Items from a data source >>
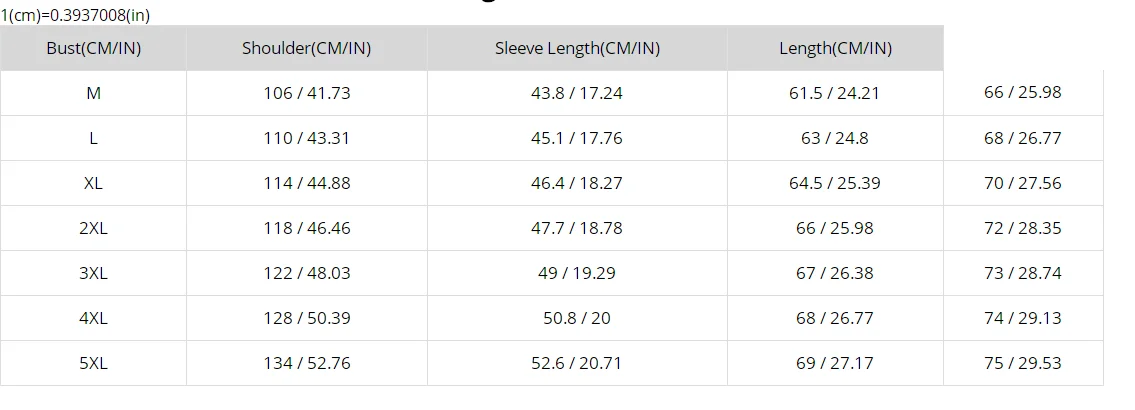Click the 122 / 48.03 cell
Viewport: 1135px width, 410px height.
307,273

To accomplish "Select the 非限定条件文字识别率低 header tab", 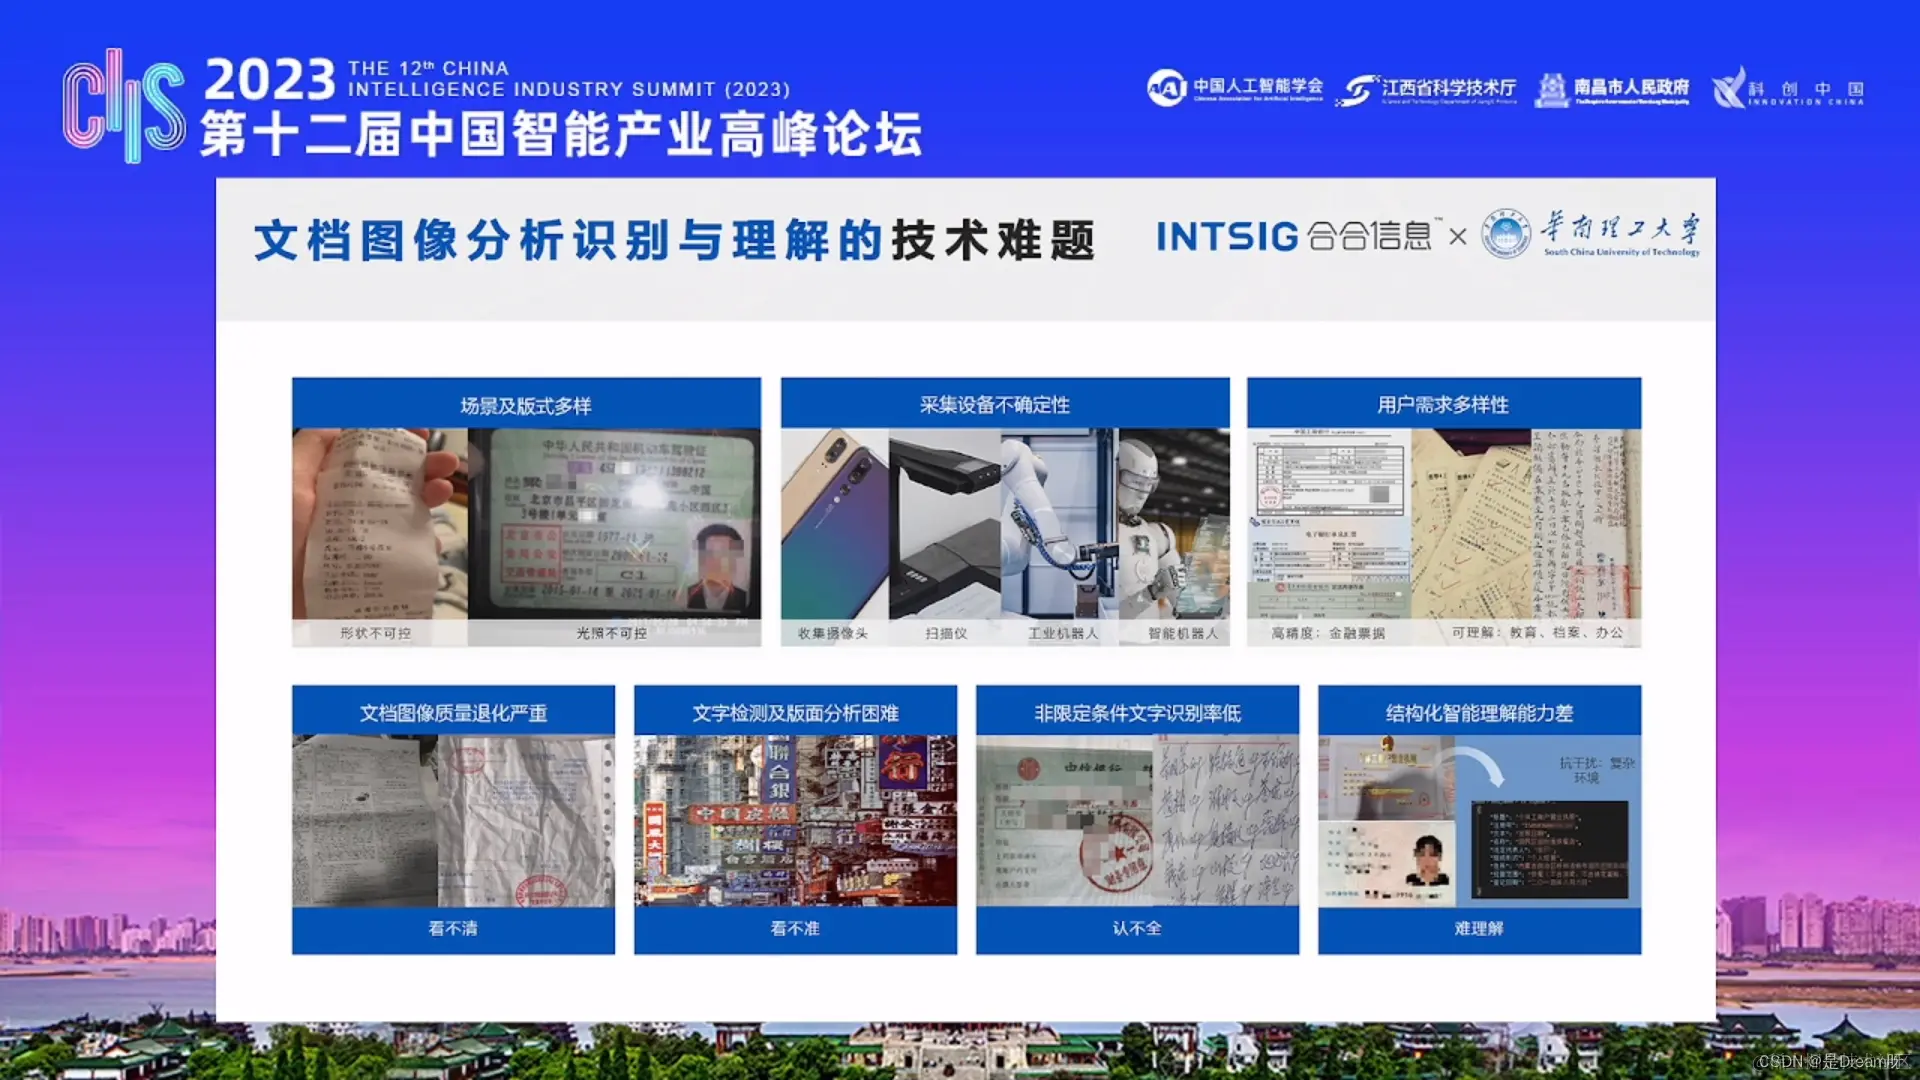I will (1137, 713).

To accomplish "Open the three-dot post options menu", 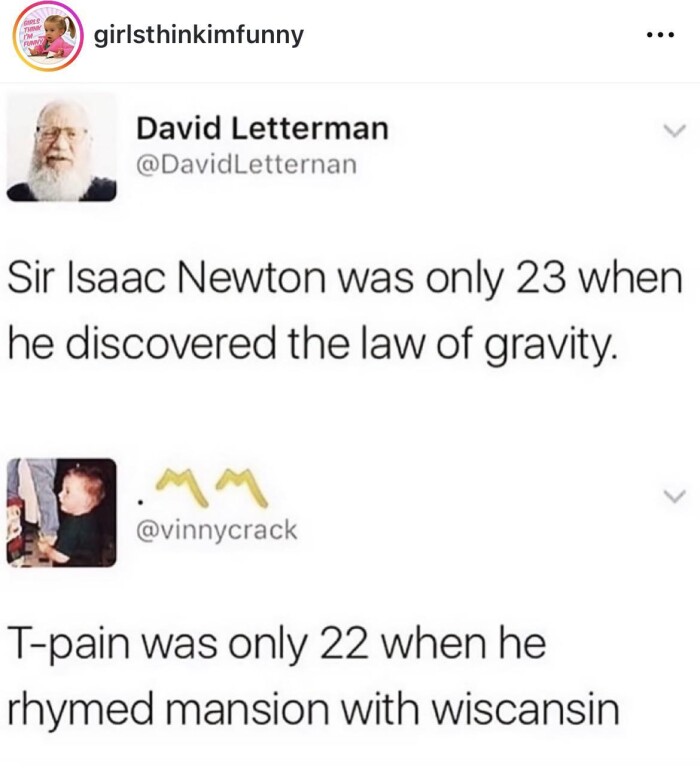I will (661, 35).
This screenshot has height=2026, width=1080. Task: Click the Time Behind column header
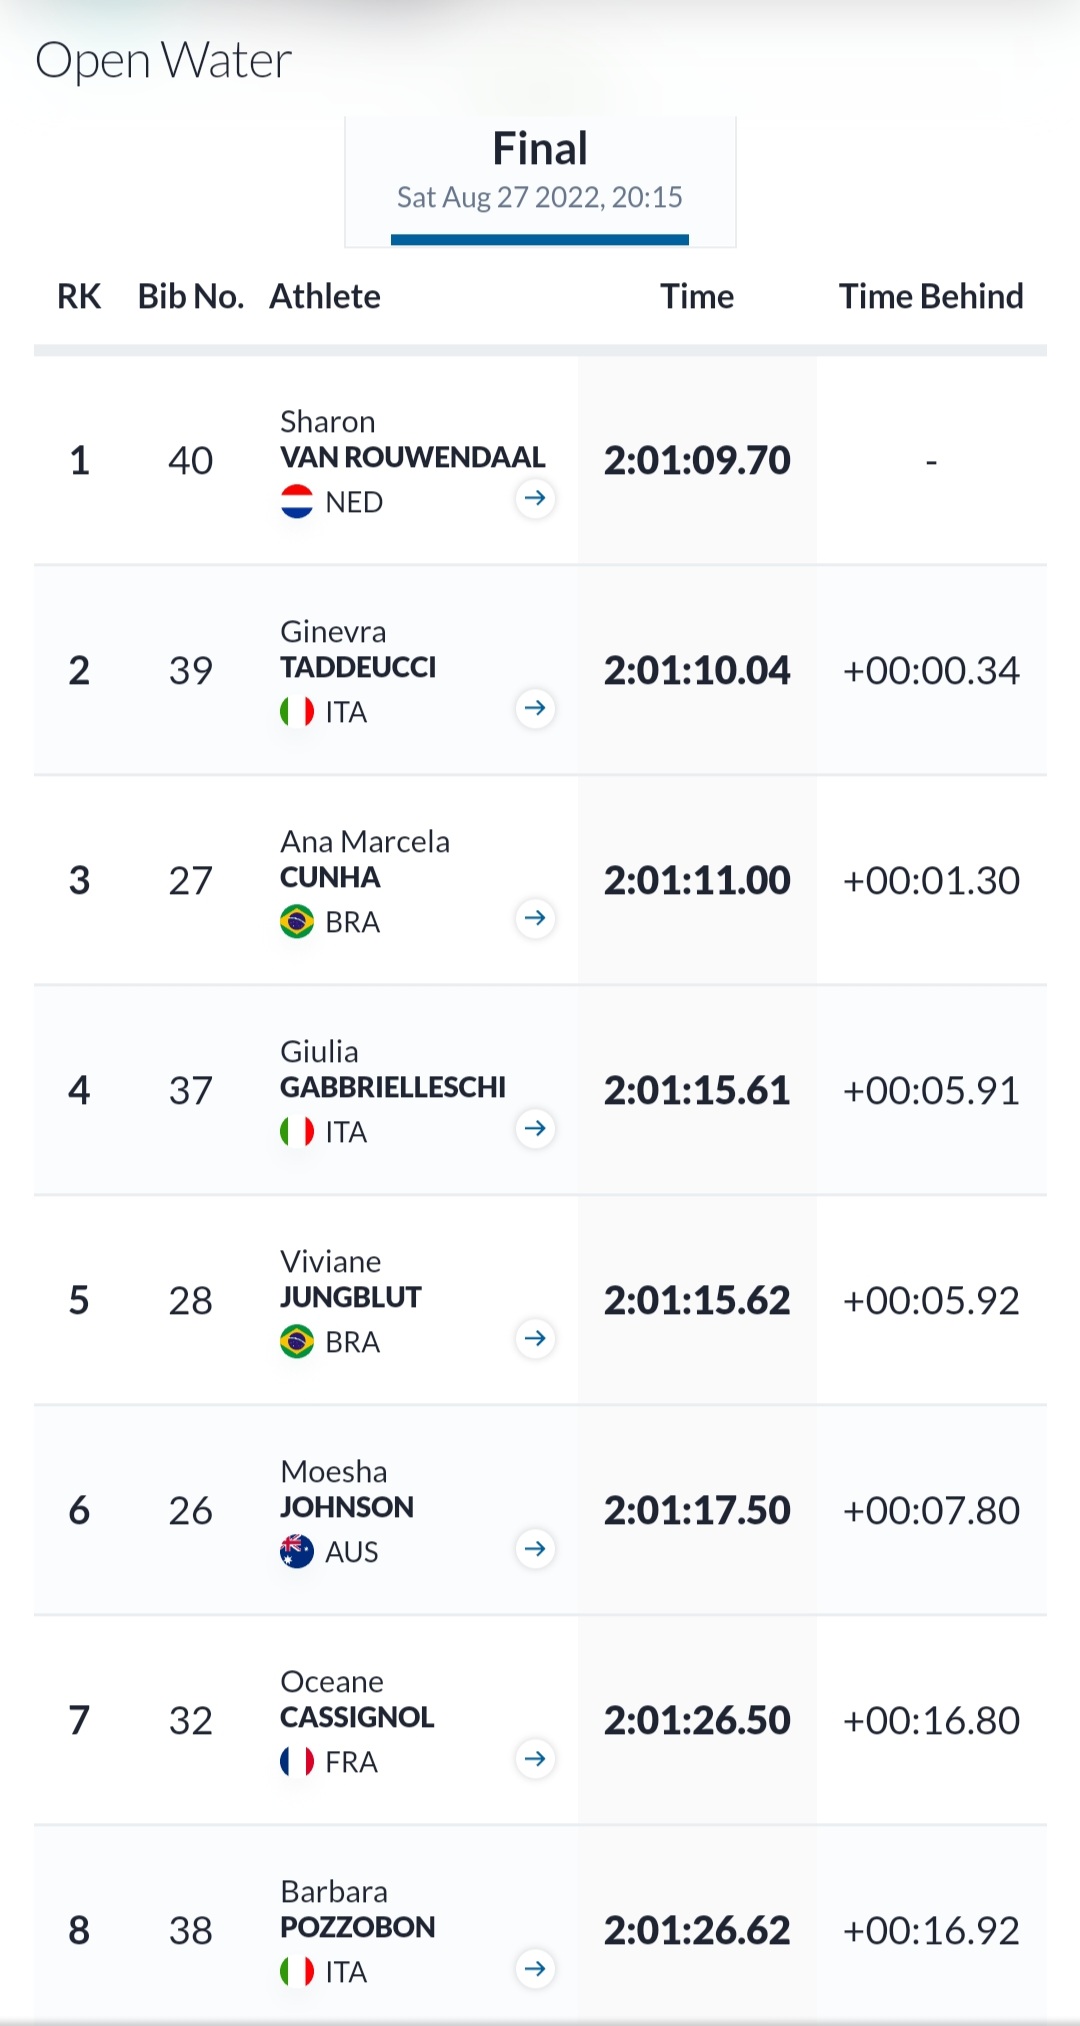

SHORT EXERCISE >> Extract each line of the material above that contains the word "width".

EXERCISE SOLUTION >>
Viewport: 1135px width, 410px height.
This screenshot has height=2026, width=1080. Task: Click the Time Behind column header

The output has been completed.